Before you begin, you must install the Label Studio ML backend.

This tutorial uses the bert_classifier example.

  1. Start the Machine Learning backend on http://localhost:9090 with the prebuilt image:
docker-compose up
  1. Validate that backend is running:
$ curl http://localhost:9090/
{"status":"UP"}
  1. Create a project in Label Studio. Then from the Model page in the project settings, connect the model. The default URL is http://localhost:9090.

Warning! Note the current limitation of the ML backend: models are loaded dynamically from huggingface.co. You may need the HF_TOKEN env variable provided in your environment. Consequently, this may result in a slow response time for the first prediction request. If you are experiencing timeouts on Label Studio side (i.e., no predictions are visible when opening the task), check the logs of the ML backend for any errors, and refresh the page in a few minutes.

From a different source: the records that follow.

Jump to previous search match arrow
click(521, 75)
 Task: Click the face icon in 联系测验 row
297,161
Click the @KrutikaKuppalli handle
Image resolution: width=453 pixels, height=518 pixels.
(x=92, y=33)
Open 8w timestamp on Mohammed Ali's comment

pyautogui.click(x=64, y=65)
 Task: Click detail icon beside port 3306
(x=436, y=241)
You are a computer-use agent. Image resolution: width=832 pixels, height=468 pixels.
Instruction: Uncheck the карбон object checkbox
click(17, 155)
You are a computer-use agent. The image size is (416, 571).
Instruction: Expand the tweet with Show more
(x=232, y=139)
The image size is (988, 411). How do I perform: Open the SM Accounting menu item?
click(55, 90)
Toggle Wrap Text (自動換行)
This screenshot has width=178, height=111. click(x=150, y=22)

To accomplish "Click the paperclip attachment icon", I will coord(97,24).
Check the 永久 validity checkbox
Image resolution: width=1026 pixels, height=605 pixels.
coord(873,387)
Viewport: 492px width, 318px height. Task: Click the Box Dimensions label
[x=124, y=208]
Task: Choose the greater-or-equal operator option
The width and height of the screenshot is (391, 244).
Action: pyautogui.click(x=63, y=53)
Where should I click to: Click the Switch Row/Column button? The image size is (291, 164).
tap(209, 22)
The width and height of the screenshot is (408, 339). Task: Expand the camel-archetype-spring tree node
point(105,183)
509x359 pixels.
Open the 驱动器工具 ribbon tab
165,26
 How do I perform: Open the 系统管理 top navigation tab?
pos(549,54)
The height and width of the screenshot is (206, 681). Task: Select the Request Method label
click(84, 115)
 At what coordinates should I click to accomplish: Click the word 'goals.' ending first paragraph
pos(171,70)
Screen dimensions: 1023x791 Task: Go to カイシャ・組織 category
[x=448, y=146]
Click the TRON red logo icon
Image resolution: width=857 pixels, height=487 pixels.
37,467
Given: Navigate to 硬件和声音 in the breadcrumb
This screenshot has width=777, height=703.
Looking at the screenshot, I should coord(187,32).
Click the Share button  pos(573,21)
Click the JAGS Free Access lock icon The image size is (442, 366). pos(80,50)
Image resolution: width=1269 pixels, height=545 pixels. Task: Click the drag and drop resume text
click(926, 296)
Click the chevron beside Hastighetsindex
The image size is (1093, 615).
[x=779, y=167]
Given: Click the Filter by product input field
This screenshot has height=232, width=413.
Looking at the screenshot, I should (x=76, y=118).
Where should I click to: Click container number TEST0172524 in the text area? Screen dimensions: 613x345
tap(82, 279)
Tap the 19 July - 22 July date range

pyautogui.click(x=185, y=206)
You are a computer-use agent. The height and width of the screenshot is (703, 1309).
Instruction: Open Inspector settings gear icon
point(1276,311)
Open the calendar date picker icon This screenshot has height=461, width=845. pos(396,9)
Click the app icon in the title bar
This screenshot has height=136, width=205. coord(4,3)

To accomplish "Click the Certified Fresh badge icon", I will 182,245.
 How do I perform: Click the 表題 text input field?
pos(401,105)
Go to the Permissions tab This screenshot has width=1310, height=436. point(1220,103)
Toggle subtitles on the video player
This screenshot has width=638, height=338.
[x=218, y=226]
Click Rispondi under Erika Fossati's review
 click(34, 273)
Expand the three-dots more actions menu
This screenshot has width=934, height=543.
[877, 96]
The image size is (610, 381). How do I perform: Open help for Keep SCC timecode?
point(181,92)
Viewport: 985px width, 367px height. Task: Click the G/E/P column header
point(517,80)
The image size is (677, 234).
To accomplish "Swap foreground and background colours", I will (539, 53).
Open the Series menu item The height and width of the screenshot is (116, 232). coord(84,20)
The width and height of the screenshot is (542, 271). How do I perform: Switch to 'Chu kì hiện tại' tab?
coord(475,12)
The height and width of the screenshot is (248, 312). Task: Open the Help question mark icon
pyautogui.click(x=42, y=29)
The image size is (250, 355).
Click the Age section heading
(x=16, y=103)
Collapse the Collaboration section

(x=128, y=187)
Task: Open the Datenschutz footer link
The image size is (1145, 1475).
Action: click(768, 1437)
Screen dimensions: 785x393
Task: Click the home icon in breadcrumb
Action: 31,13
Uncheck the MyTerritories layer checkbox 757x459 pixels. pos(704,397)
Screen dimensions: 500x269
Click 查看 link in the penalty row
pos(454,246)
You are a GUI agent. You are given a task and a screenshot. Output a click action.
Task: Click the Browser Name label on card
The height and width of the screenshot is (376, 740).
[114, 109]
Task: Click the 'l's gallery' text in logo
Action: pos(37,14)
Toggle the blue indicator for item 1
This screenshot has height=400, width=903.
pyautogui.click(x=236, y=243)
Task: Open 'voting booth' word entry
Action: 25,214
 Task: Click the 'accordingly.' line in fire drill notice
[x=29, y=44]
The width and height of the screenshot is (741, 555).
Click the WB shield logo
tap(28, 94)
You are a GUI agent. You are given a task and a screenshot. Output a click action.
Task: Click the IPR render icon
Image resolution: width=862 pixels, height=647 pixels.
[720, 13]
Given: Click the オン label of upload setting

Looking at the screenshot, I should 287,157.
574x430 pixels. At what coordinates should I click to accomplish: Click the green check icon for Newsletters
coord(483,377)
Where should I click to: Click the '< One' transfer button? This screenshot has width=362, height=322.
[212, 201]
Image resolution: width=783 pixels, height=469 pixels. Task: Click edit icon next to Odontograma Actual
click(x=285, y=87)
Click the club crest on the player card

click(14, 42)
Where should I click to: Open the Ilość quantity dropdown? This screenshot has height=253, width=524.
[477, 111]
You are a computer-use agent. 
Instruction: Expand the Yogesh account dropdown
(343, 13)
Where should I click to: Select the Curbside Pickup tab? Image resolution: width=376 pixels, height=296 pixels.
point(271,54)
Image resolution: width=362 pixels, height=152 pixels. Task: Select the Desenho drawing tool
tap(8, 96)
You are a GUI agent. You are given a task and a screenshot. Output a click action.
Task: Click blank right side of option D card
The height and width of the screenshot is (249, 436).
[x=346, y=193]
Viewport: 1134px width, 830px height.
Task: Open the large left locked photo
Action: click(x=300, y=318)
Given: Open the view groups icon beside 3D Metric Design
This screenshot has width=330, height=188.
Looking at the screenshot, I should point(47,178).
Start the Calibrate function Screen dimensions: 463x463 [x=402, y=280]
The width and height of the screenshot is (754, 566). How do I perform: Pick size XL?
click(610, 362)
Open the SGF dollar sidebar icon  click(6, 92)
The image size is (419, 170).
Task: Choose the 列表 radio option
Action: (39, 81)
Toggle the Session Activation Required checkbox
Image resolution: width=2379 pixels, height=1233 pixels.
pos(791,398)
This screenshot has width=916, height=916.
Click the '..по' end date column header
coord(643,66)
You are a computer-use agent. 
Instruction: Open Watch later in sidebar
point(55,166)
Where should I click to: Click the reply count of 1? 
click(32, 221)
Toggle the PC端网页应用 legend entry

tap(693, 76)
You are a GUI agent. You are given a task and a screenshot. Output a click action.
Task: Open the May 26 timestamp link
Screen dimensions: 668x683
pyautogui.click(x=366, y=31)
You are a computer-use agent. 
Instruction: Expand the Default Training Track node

Building from source (advanced)

To build the ML backend from source, you have to clone the repository and build the Docker image:

docker-compose build

Running without Docker (advanced)

To run the ML backend without Docker, you have to clone the repository and install all dependencies using pip:

python -m venv ml-backend
source ml-backend/bin/activate
pip install -r requirements.txt

Then you can start the ML backend:

label-studio-ml start ./dir_with_your_model

Labeling configuration

In project Settings > Labeling Interface > Browse Templates > Natural Language Processing > Text Classification, you can find the default labeling configuration for text classification in Label Studio. This configuration includes a single <Choices> output and a single <Text> input. Feel free to modify the set of labels in the <Choices> tag to match your specific task, for example:

<View>
  <Text name="text" value="$text" />
  <Choices name="label" toName="text" choice="single" showInLine="true">
    <Choice value="label one" />
    <Choice value="label two" />
      <Choice value="label three" />
  </Choices>
</View>

Configuration

Parameters can be set in docker-compose.yml before running the container.

The following common parameters are available:

  • BASIC_AUTH_USER - Specify the basic auth user for the model server
  • BASIC_AUTH_PASS - Specify the basic auth password for the model server
  • LOG_LEVEL - Set the log level for the model server
  • WORKERS - Specify the number of workers for the model server
  • THREADS - Specify the number of threads for the model server
  • BASELINE_MODEL_NAME: The name of the baseline model to use for training. Default is bert-base-multilingual-cased.

Training

The following parameters are available for training:

  • LABEL_STUDIO_HOST (required): The URL of the Label Studio instance. Default is http://localhost:8080.
  • LABEL_STUDIO_API_KEY (required): The API key for the Label Studio instance.
  • START_TRAINING_EACH_N_UPDATES: The number of labeled tasks to download from Label Studio before starting training. Default is 10.
  • LEARNING_RATE: The learning rate for the model training. Default is 2e-5.
  • NUM_TRAIN_EPOCHS: The number of epochs for model training. Default is 3.
  • WEIGHT_DECAY: The weight decay for the model training. Default is 0.01.
  • FINETUNED_MODEL_NAME: The name of the fine-tuned model. Default is finetuned_model. Checkpoints will be saved under this name.

Note: The LABEL_STUDIO_API_KEY is required for training the model. You can find the API key in Label Studio under the Account & Settings page.

Customization

The ML backend can be customized by adding your own models and logic inside the ./bert_classifier directory.